Occupy Wall Street struck a deep chord with its notion that the fundamental divide in our country is between the “1 percent” and the rest of us.

That facile rhetorical device brilliantly captured the sharpening of the gross economic inequality in the United States and how the economy is leaving so many of us behind.

But we all know—and OWS activists would be the first to acknowledge—that our social stratification is in fact more complicated than the 1 percent versus 99 percent division suggests, with cleavages not only within class lines but also differences among racial, ethnic and gender groups and based on immigrant status.

Occupy Wall Street focused attention on the young educated work force.

At the height of the OWS revolt, the media paid less attention to the working poor, a group that encompasses tens of millions of Americans who live above the federal poverty line but are only a paycheck away from economic calamity. They have little hope of seeing their living standards improve unless the federal government and state governments adopt more progressive economic policies, unions become stronger and more inclusive, and political pressure leads to higher wages. The retail workers movement has helped raised greater awareness of the working poor, and it is building on Occupy Wall Street’s success in moving the country’s political discourse to the left.

New Jersey’s Working Poor

Two studies by the United Way of Northern New Jersey use a novel term—ALICE—to describe the households of the working poor who live above the poverty line but earn too little for their basic necessities of housing, child care, food, health care and transportation. While specific to New Jersey, the reports speak to our nationwide problems of the lack of good jobs, an inadequate safety net, the retirement crisis and economic insecurity.

In New Jersey, the “household survival budget” is $58,500 for a family of four and $25,368 for a single adult, according to the latest United Way of Northern New Jersey study, “‘ALICE—Asset Limited, Income Constrained, Employed’: A Study of Financial Hardship in New Jersey.”

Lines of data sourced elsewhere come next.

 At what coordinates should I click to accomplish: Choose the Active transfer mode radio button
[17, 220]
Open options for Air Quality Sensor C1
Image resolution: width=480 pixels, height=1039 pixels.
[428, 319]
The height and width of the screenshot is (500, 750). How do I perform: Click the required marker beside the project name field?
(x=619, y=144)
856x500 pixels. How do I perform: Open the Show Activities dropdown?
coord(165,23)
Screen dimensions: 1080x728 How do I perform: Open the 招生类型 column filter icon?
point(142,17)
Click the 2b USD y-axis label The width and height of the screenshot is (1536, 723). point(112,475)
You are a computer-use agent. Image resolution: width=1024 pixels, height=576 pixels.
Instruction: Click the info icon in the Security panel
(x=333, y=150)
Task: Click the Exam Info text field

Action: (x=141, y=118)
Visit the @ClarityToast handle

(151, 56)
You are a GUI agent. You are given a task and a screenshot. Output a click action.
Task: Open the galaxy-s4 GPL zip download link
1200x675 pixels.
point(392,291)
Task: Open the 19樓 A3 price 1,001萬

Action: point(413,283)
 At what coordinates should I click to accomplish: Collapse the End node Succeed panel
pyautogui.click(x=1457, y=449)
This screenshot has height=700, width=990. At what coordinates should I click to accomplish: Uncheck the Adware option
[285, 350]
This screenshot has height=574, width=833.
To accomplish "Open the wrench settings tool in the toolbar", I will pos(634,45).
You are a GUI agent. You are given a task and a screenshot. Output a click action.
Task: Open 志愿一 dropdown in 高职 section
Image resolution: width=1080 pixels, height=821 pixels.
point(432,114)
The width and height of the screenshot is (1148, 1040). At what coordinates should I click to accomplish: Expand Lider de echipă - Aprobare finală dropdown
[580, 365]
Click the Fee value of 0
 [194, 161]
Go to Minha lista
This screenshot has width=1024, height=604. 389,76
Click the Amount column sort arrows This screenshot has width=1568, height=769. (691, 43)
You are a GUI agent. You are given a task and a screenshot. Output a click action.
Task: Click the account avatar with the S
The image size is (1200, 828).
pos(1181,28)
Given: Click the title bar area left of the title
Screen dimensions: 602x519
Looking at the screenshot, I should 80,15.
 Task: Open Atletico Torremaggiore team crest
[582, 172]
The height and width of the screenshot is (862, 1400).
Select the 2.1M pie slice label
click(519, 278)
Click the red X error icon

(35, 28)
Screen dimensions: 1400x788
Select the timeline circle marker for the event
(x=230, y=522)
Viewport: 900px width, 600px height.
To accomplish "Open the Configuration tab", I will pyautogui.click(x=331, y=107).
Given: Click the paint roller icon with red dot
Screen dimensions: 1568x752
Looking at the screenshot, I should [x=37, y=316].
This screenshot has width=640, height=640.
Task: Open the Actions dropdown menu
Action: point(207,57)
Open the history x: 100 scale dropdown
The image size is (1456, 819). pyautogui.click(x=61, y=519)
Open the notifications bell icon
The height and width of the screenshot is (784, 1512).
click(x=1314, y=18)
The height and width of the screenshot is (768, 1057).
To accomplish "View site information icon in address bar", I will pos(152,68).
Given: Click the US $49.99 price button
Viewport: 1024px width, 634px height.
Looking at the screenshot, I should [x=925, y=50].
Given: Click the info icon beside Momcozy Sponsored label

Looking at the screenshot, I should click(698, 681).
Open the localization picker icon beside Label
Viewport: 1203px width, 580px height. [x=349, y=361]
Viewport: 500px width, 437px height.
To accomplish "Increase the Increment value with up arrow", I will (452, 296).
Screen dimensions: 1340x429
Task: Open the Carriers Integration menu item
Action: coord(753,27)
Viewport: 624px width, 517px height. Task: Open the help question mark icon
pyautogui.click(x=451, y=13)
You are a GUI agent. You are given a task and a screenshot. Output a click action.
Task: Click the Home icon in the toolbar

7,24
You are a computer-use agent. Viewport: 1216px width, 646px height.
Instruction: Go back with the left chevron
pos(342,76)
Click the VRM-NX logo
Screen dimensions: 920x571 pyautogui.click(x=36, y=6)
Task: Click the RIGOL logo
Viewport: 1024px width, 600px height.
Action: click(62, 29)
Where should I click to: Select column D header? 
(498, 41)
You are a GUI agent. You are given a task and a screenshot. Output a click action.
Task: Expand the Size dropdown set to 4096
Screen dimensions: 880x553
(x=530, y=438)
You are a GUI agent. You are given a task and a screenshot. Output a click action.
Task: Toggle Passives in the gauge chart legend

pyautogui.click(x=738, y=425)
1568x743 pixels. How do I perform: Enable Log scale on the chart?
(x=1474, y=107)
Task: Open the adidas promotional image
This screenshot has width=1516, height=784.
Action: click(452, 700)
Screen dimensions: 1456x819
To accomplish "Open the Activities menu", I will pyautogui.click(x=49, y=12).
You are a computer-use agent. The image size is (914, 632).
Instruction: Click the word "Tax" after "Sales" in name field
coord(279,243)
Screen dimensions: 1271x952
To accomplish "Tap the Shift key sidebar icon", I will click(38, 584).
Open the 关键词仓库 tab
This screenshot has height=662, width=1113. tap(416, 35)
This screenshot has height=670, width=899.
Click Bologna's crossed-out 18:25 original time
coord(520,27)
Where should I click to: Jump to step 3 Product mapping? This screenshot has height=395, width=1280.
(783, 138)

The ALICE group includes 769,900 households in New Jersey. When you add the 10 percent of the households that are below the poverty line—312,762 people—that means more than a third of the state’s population—34 percent–eke out an economically unstable existence.

ALICE households cut across every age bracket and demographic group in New Jersey:

• Seniors make up the largest segment (23 percent). So, while Social Security has lowered the number of seniors who live in poverty, it still does not provide for self-sufficiency. Twenty percent of the seniors worked in 2010, an increase from 17 percent before the Great Recession hit in 2008.

• Families with children make up nearly a quarter of ALICE households.

• Other groups include couples without children, single households, immigrants, non-married adults and households with people with disabilities.

ALICE workers are employed in low-paying jobs, have few or no assets and lack sufficient savings to guard against sudden income loss or major emergency expenses. Twenty six percent of households in New Jersey are regarded as “asset poor,” which means they don’t have the net worth to live at the poverty level for three months if they suffer a loss of income.

More than half the jobs in New Jersey pay less than $20 an hour ($40,000 annually for a full-time job). These occupations include cashiers; food preparation workers; school bus drivers; hairdressers, hairstylists and cosmetologists; teacher assistants; janitors, nursing aides; landscaping and grounds keeping workers; child-care workers; health-care workers; bank tellers; insurance clerks; teaching assistants, and security guards.

The Collapsing Economic Floor

Nationally, Alice households include those whose who have incomes that fall below the median household income of $51,017, as measured by the U.S. Census Bureau, but live above the poverty line. Many of them have high school degrees and some college education.

Andrei Cherny, president and co-founder of Democracy: A Journal of Ideas and chief executive of Aspiration Investments, points out that ALICE households have been particularly hard-hit by the widening income gap over the past century and its resulting decline in living standards. They are slipping out of the middle class.

In an op-ed article in The Washington Post in October, Cherney wrote, “This is the story of the United States in recent years: the rich have gotten richer, the poor have gotten poorer, the middle class has treaded water, and the floor has dropped out from under the ALICE class.”

If any improvement exists in the economy, they haven’t experienced it.

Writes Cherney:  “They were trampled in the Bush years; they are still waiting for an upturn during the Obama years. They are up for grabs, looking for leaders who will rebuild what once was a single, surging American middle class.”

With so many millions of Americans caught in the vice of poverty and low-wage jobs, it is absurd that the politics of austerity continues to have any legitimacy whatsoever in our political discourse. Raising the minimum wage; ensuring that Obamacare works for the millions without health care; supporting government programs through a federal transactions tax on Wall Street; expanding Social Security; creating government-backed jobs programs and reviving trade unionism are key steps needed to restore our dwindling and economically-squeezed middle class.